東京から約2時間、多摩川の源流部に位置する、人口約700人の山梨県小菅村。美しい自然に囲まれたこの村は、近年観光客と移住者誘致に成功し、注目を集めている。村のこれまでの取り組みと将来構想について、舩木村長に話を聞いた。

舩木 直美(山梨県小菅村 村長)

30年来の悲願が実り
隣の市へのトンネルが開通

山梨県東北部、東京都と山梨県の県境に位置する、人口約700人の小菅村。村の総面積の約95%を森林が占め、その3割は東京都の水源涵養林だ。村の東西を流れる小菅川は多摩川の源流で、大切な水資源を守るための様々な活動が行われている。この山に囲まれた緑豊かな村が近年、首都圏からの観光客や移住者誘致の政策に成功し、全国から注目を集めている。

美しい自然と日本の原風景が残る小菅村

「私が村長になった当時の村の課題は、やはり他の地方と同じく、少子高齢化でした。高齢者率は約46%で、人口はピーク時の3分の1にまで減少していました。人口減が悪いのではありませんが、いかに村を元気に維持させていくかが課題でした」と語るのは、2012年から村長を務める舩木氏だ。

この課題を解決するため、舩木氏は様々な斬新な取り組みにより、小菅村を変革してきた。その一つが、2014年に山梨県大月市と小菅村の間に開通した「松姫トンネル」だ。それまで、小菅村から山梨県の他の市町村に行くには必ず峠を越えなければならず、隣の大月市すら、車で1時間もかかっていた。

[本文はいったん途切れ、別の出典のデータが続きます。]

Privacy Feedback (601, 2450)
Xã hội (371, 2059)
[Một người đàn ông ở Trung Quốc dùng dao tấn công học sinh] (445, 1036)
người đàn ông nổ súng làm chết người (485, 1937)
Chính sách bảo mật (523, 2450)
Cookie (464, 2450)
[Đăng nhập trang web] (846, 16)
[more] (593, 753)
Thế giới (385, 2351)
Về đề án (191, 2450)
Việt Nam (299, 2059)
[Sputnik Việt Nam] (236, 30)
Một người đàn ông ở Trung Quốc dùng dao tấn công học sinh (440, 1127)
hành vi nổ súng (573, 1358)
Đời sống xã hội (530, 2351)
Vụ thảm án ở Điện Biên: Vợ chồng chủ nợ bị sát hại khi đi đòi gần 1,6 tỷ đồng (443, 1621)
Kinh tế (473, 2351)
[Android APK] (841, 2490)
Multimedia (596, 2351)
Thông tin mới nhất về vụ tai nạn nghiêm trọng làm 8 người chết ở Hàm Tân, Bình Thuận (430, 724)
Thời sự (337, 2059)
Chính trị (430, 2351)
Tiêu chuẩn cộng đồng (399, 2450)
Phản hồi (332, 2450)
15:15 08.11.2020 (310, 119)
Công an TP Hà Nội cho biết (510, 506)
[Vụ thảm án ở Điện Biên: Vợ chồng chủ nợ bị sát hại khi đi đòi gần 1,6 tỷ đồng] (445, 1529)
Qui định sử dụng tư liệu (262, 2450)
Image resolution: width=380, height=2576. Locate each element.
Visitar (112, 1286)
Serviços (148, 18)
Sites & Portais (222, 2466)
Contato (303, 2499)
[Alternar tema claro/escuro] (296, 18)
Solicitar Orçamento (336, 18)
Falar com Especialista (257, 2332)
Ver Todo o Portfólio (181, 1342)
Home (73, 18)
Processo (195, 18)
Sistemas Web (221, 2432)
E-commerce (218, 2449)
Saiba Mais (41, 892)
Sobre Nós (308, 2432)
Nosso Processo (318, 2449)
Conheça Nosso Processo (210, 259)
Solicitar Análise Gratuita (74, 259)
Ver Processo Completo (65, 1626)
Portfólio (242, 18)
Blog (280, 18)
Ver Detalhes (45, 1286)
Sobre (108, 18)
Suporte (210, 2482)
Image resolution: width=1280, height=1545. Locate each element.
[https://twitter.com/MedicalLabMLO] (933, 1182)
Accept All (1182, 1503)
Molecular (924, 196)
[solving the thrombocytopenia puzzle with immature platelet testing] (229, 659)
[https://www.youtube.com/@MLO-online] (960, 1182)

「トンネルの開通は約30年前からの悲願でしたが、ついに約5年前、3066mのトンネルを開通することができました。これで大月市への所要時間は約30分に短縮しましたし、人の流れが大きく変わりました。年間に村を訪れる人は倍増して約20万人になったので、道の駅も新たに建設しました」

トンネルが開通すれば人口がさらに減少するのではという懸念もあったが、逆に移住者は増加。現在、村の小学校に通う児童33人の約半数は、移住者の家庭の子どもたちになっている。